**Prompt**.
Write the data out again, character for character, with no images.

(Records contained in a dataset)
-*-*-

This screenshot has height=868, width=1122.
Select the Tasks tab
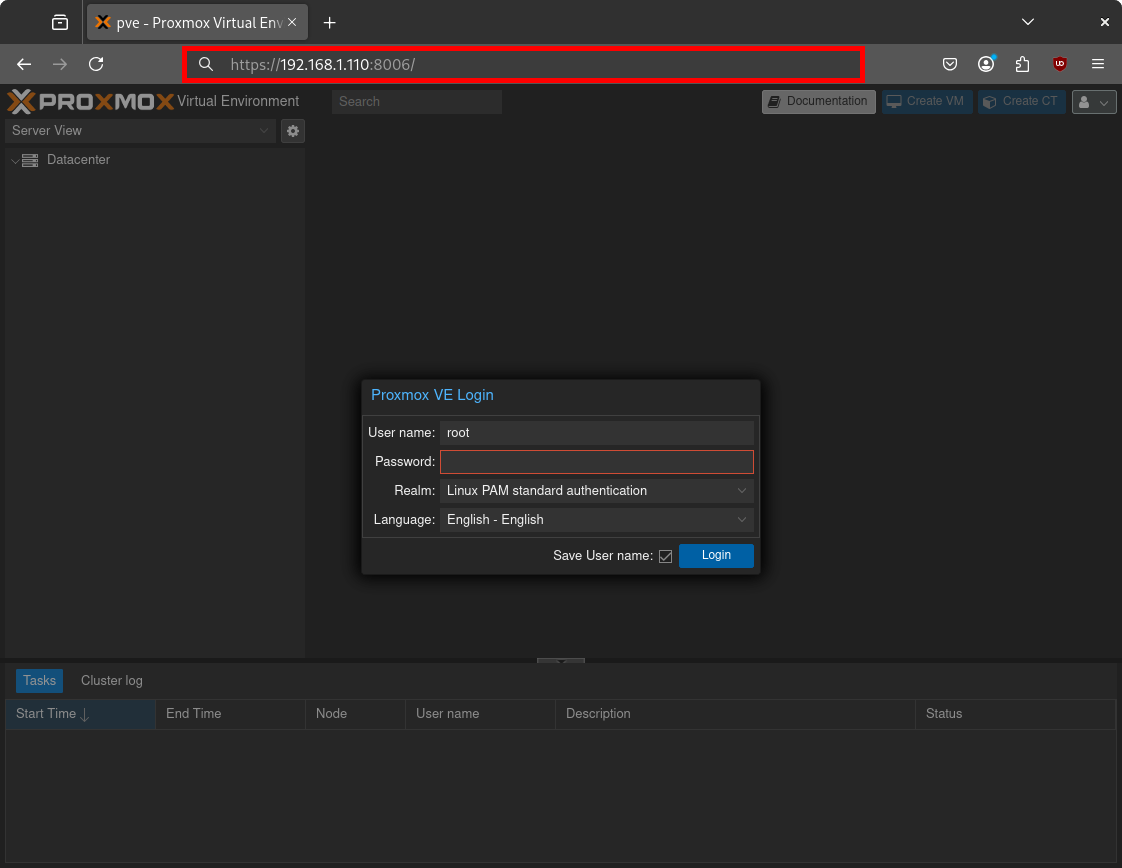(x=39, y=681)
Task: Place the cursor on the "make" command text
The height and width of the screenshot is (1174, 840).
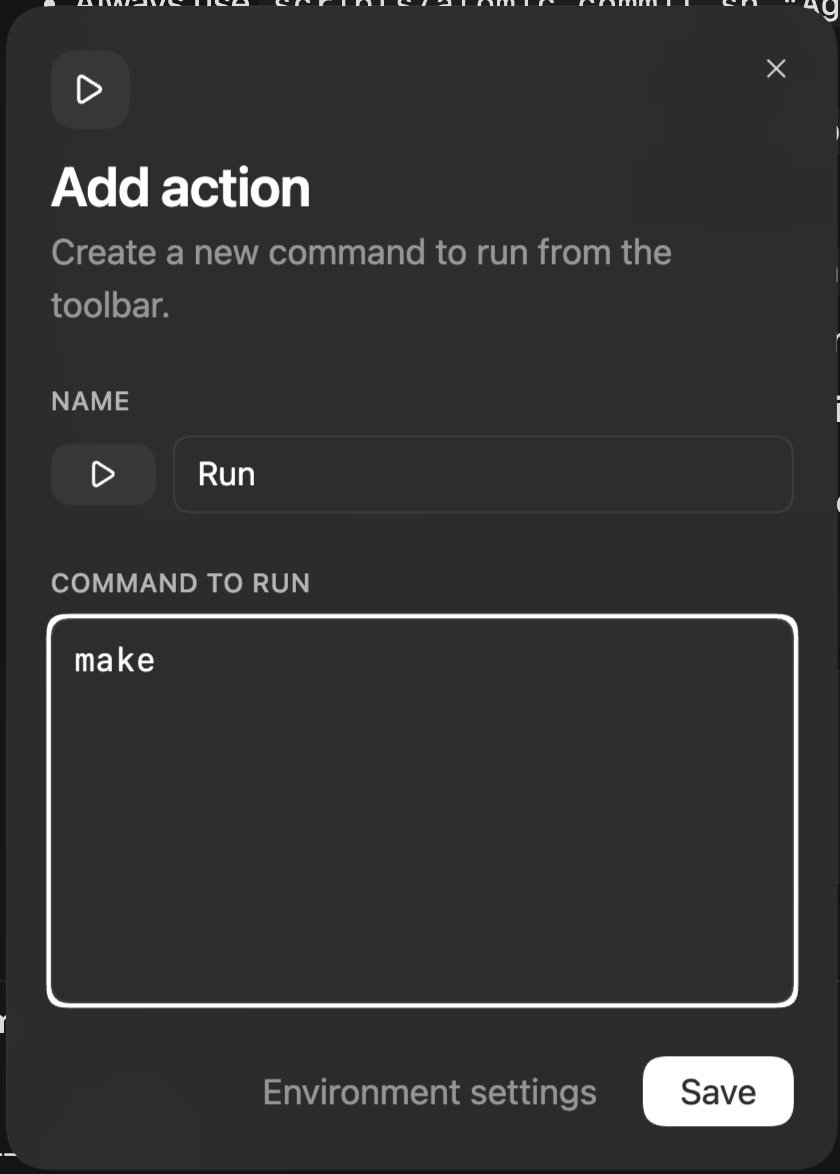Action: click(x=115, y=661)
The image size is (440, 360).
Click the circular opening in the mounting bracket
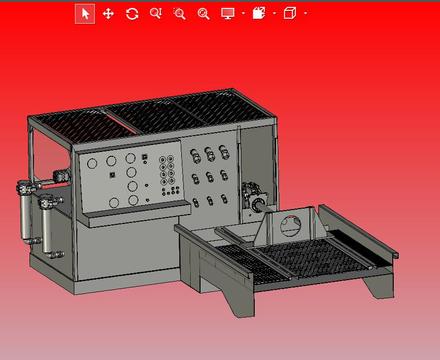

-*-*-

**Answer to this exercise**.
This screenshot has height=868, width=1122.
Select the Tasks tab
(x=39, y=681)
Task: Place the cursor on the "make" command text
The height and width of the screenshot is (1174, 840).
Action: click(x=115, y=661)
The image size is (440, 360).
Click the circular opening in the mounting bracket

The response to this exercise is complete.